(Records from a collection)
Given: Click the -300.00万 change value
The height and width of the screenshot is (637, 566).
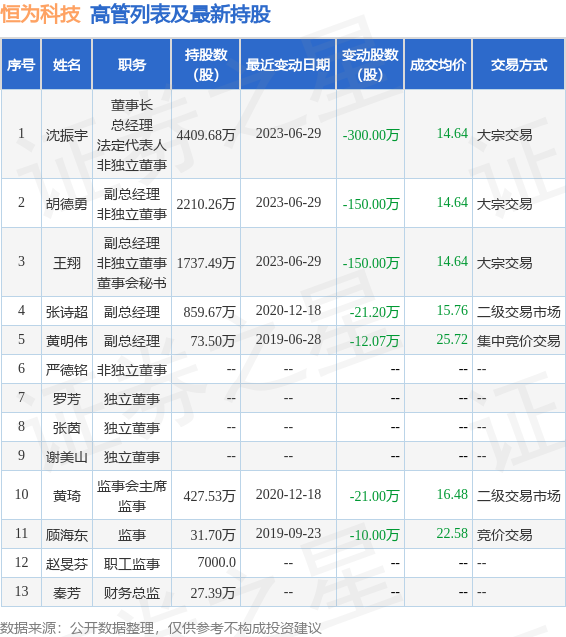Looking at the screenshot, I should click(371, 135).
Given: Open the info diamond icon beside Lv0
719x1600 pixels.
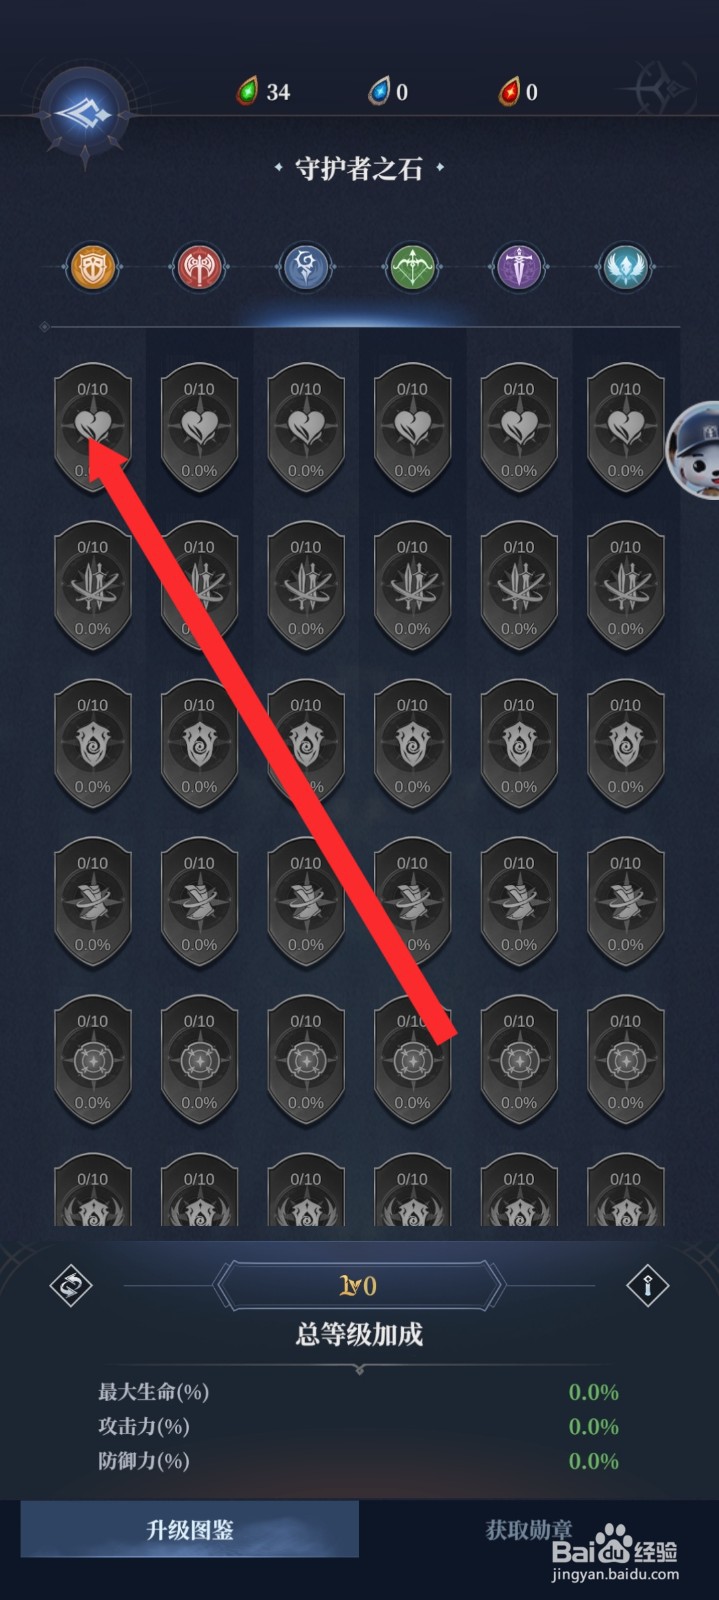Looking at the screenshot, I should 647,1286.
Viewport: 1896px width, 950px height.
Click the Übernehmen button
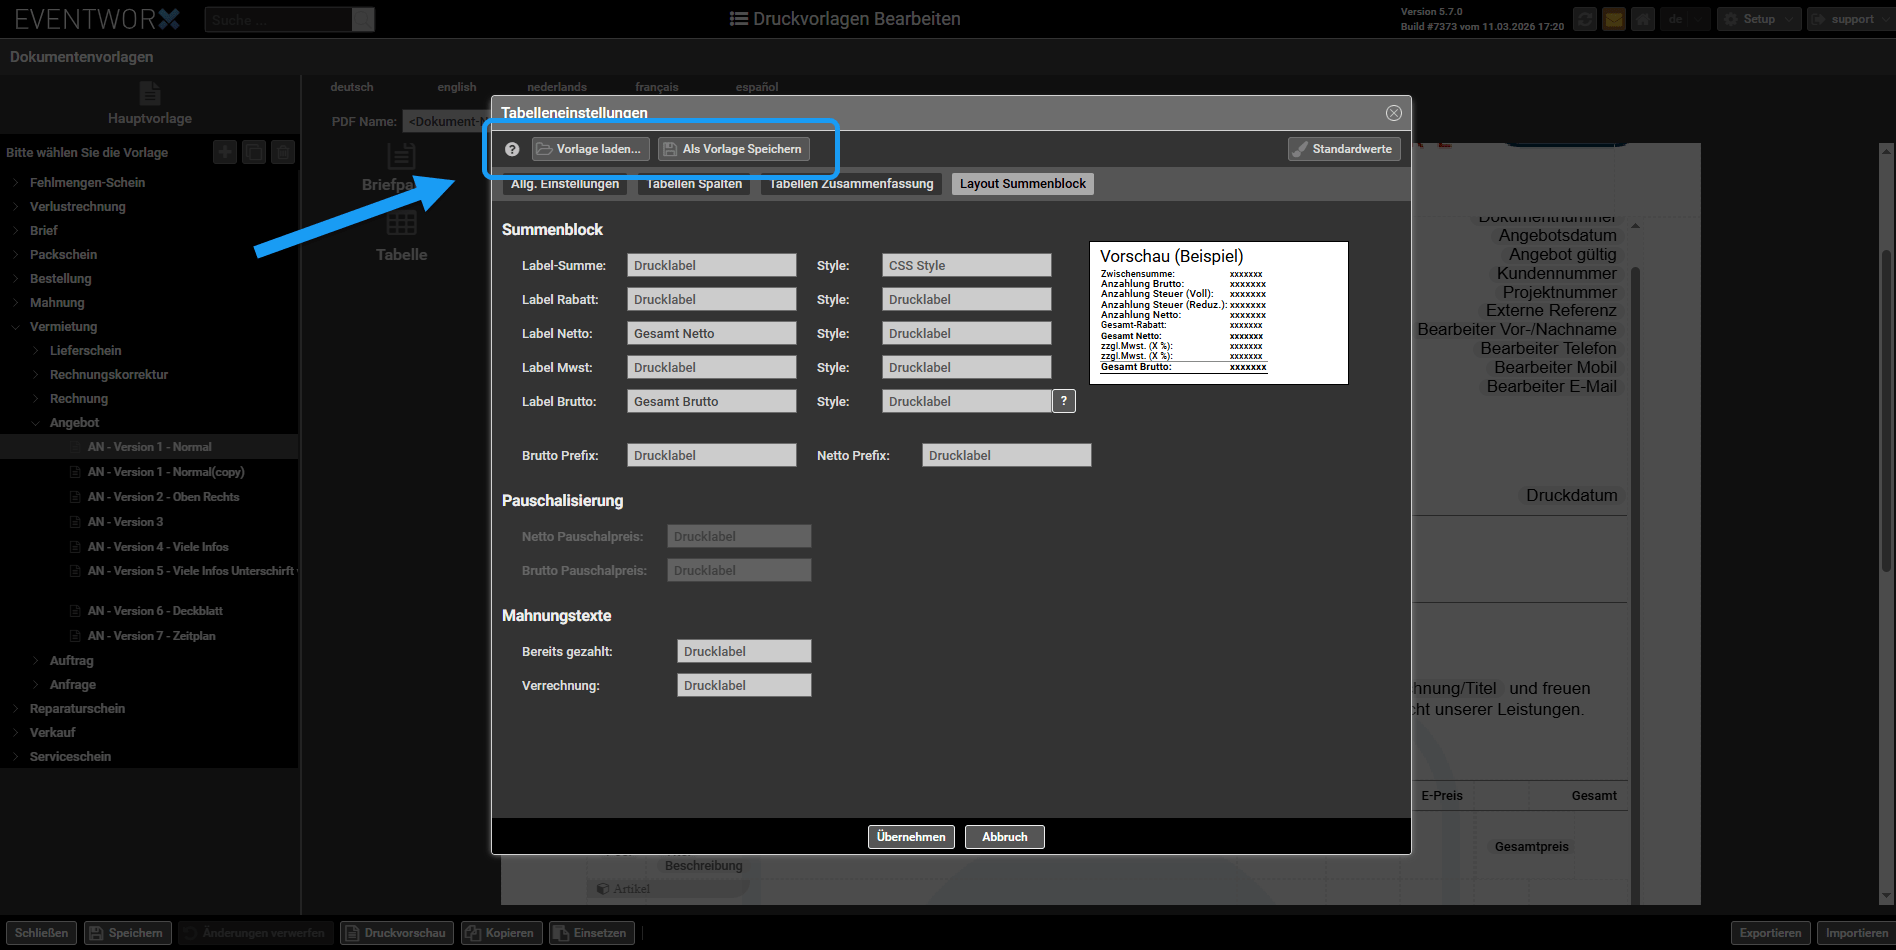(x=910, y=837)
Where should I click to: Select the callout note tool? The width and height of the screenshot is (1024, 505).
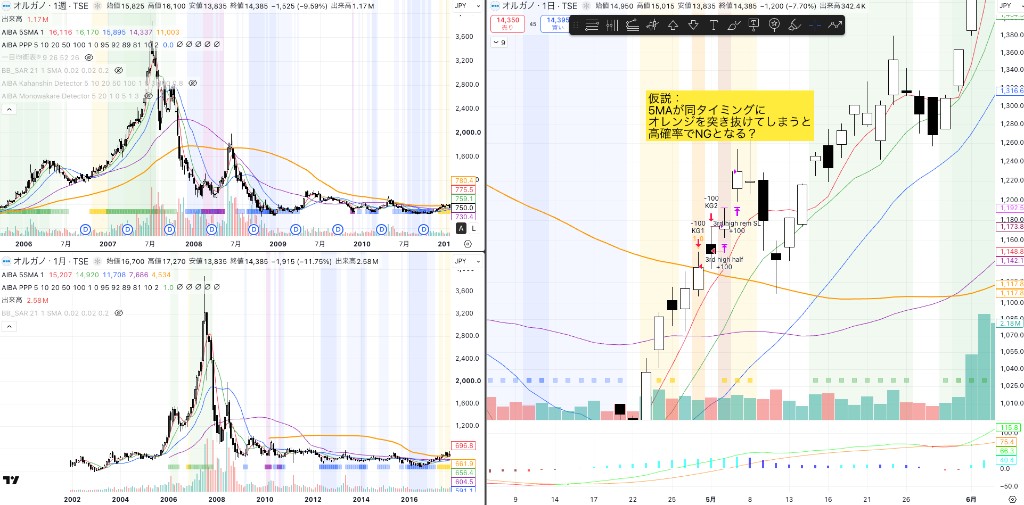754,25
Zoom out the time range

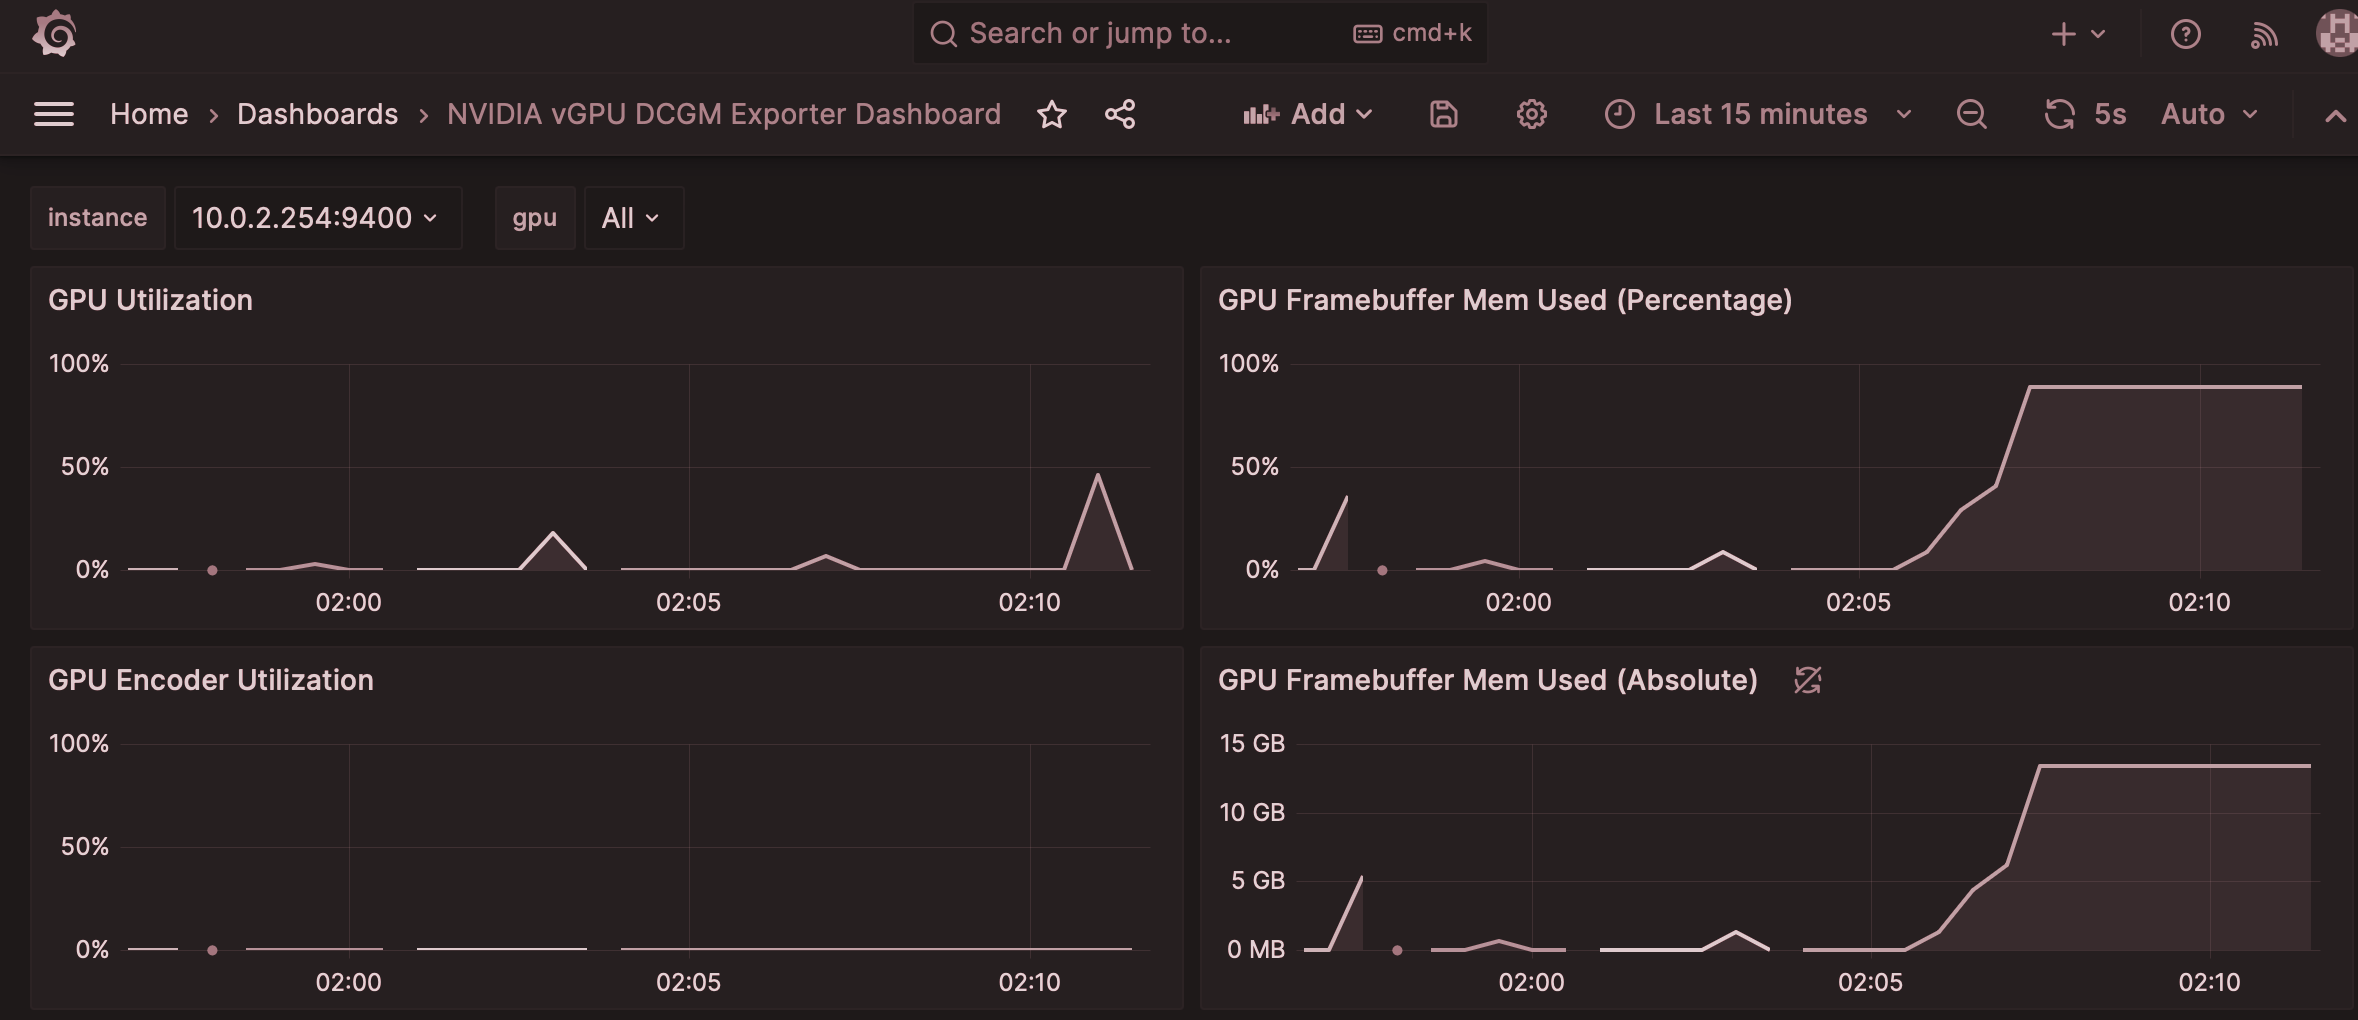(x=1971, y=114)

- The task:
From the line with "Given: Open the info diamond icon beside Lv0" down to the last line of the entries above, set down every line exactly, apart from the pictures.

- Finished task:
Given: Open the info diamond icon beside Lv0
719x1600 pixels.
Looking at the screenshot, I should 647,1286.
Viewport: 1896px width, 950px height.
Click the Übernehmen button
(x=910, y=837)
Where should I click to: Select the callout note tool? The width and height of the screenshot is (1024, 505).
754,25
Zoom out the time range

(x=1971, y=114)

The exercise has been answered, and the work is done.